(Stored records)
>>>>>

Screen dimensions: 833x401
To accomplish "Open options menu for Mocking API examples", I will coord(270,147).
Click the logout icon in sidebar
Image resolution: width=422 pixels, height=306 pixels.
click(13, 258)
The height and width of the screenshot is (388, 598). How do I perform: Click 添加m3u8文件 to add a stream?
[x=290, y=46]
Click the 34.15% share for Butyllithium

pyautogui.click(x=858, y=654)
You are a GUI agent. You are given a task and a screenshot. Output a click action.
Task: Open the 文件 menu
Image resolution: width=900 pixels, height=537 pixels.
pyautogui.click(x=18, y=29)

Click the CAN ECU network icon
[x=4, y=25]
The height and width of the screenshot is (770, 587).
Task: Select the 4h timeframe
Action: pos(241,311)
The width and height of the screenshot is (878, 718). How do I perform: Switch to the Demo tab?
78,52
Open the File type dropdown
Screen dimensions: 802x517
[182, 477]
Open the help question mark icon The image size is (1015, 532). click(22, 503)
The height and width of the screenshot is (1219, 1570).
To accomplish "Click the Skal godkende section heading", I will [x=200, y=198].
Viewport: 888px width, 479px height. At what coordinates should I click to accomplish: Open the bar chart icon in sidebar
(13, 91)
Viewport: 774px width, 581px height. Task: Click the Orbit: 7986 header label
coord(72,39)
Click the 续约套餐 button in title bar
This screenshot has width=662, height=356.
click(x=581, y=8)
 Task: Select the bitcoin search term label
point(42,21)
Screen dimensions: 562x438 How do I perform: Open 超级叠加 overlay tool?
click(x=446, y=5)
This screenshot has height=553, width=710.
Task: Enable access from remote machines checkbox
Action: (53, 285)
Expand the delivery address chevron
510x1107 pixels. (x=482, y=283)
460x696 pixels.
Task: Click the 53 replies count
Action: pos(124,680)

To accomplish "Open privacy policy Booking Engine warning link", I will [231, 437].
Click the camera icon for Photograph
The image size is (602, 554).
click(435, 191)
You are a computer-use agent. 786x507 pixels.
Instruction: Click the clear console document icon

<<<<<

## [Task to carry out]
Quote, without alteration, the final stretch of the entries: the line with "Viewport: 774px width, 581px" onward to the last line.

## [Task answer]
Viewport: 774px width, 581px height. Task: Click the Orbit: 7986 header label
coord(72,39)
Click the 续约套餐 button in title bar
This screenshot has width=662, height=356.
click(x=581, y=8)
 Task: Select the bitcoin search term label
point(42,21)
Screen dimensions: 562x438 How do I perform: Open 超级叠加 overlay tool?
click(x=446, y=5)
This screenshot has height=553, width=710.
Task: Enable access from remote machines checkbox
Action: (53, 285)
Expand the delivery address chevron
510x1107 pixels. (x=482, y=283)
460x696 pixels.
Task: Click the 53 replies count
Action: pos(124,680)

To accomplish "Open privacy policy Booking Engine warning link", I will [231, 437].
Click the camera icon for Photograph
The image size is (602, 554).
click(435, 191)
You are a computer-use agent. 786x507 pixels.
Instruction: Click the clear console document icon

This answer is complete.